We have seen that a very high standard was attained in mathematics as early as the fourth and third centuries before Christ; the

*Elements*of Euclid are sufficient to carry the modern student of geometry to the point where university courses begin. No comparable development was reached in any other branch of science for 2000 years. Why was this?

In the generation immediately before Euclid, as we have seen, the philosopher Aristotle, whose scientific interests were in biology rather than in mathematics, tried to find a general method of adding to knowledge, by creating the science of logic, which he brought to the form in which it remained with little change until the present age. In showing how logic might be used to advance discovery, Aristotle relied chiefly on the syllogistic type of reasoning that had been so successful in geometry. But syllogisms must start from certain basic truths which are accepted as premises; and it was in the methods of finding these basic truths that Aristotle's scheme was weakest. He collected a great number of observations but does not seem to have taken care to reject those that could not be verified, and he never designed an experiment for the purpose of testing a hypothesis. Syllogisms are as a rule comparatively unimportant in the non-mathematical sciences, and the great place given to them in logic led the later Aristotelians to attach undue importance to mere words.
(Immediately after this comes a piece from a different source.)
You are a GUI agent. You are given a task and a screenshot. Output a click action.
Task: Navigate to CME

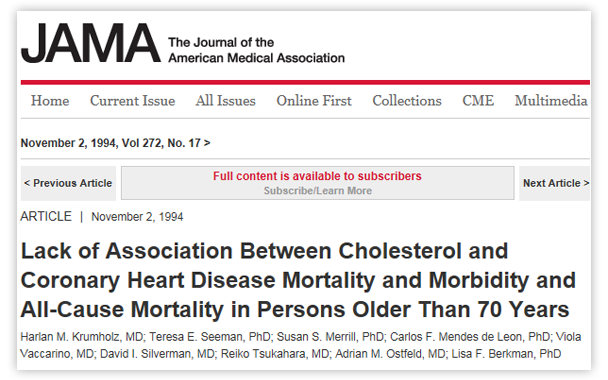click(478, 101)

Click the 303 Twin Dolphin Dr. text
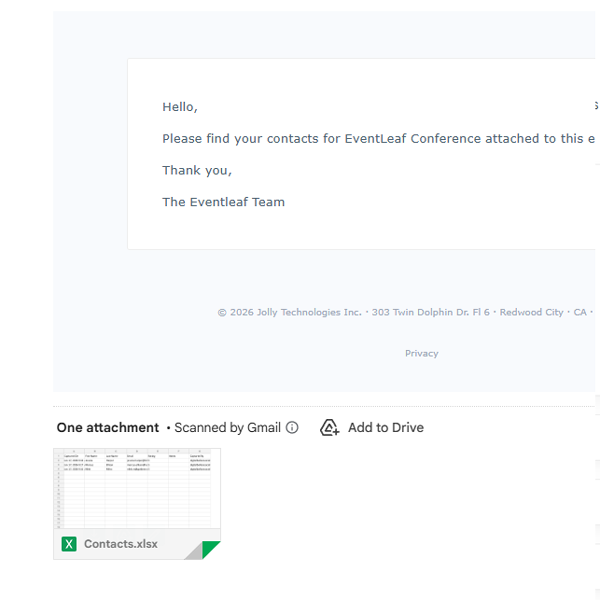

In the thirteenth century, the influence of Aristotle was greatly increased by the work of St Thomas Aquinas; but, so far as science was concerned, Aristotelianism developed in a completely sterile form and a violent reaction against it set in, the leaders of which were Galileo (1564-1642) and Bacon (1561-1626). Bacon emphasised the importance of induction from observation and the necessity for experiment, though even in Bacon we do not find any recognition of the necessity for framing hypotheses and then designing experiments to test them. This indeed can hardly be said to have figured as a doctrine of philosophers until it had become the practice of the great men of science of the seventeenth century, particularly of Isaac Newton (1642-1727). The outstanding characteristic of the Newtonian philosophy was its focusing of interest on the changes that occur in the objects considered. The Greek philosophers had marked the distinction between mathematics and physics by assigning to the mathematician the study of entities which are conserved unchanged in time, and to the physicist the study of those entities which undergo variations; but Newton created a type of mathematics in which the calculation of rates of change was fundamental. The rate of change of position of a body moving in a straight line, which is called its velocity, and the rate of change of the velocity, which is called its

*acceleration*, were now studied. Newton regarded a curve as generated by the motion of a point, a surface by the motion of a curve, and so on. The quantity generated was called the fluent, and the motion was defined by what he called the fluxion; and he showed that when a relation was given between two fluents, the relation between their fluxions could be found, and conversely. This theory of fluxions, known later as the

*infinitesimal calculus*, became the major occupation of the mathematicians of the eighteenth and nineteenth centuries, and led to wonderful advances in the study of nature.